__What the task asks__.
Pull out each line in the records below that contains the string "active". Letter case must match.

__Record set__.
## begin
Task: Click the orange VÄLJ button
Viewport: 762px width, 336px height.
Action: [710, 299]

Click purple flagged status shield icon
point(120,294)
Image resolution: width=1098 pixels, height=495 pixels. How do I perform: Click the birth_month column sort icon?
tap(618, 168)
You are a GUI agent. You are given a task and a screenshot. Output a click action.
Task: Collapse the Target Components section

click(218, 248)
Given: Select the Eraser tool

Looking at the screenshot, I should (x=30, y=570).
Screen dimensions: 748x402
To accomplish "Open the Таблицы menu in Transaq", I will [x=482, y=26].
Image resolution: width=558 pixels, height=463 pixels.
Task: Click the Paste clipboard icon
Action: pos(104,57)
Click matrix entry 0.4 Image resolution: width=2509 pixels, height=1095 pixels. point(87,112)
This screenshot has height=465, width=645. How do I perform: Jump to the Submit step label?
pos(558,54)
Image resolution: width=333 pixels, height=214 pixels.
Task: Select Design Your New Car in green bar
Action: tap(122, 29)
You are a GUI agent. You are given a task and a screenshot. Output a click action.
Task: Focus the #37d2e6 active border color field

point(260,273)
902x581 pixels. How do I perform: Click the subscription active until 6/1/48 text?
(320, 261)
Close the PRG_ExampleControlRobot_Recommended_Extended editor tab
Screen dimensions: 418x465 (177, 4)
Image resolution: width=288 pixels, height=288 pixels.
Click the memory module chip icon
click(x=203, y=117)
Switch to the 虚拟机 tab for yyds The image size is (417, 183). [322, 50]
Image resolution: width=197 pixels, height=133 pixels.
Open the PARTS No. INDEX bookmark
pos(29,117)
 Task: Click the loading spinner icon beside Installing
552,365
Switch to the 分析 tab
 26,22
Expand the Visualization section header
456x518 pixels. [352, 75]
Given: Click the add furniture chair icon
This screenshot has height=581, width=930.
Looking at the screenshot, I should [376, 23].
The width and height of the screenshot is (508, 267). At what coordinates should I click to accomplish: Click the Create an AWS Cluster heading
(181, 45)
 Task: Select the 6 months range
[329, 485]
## end
__Correct answer__.
Task: Focus the #37d2e6 active border color field
902x581 pixels. How do I perform: Click the subscription active until 6/1/48 text?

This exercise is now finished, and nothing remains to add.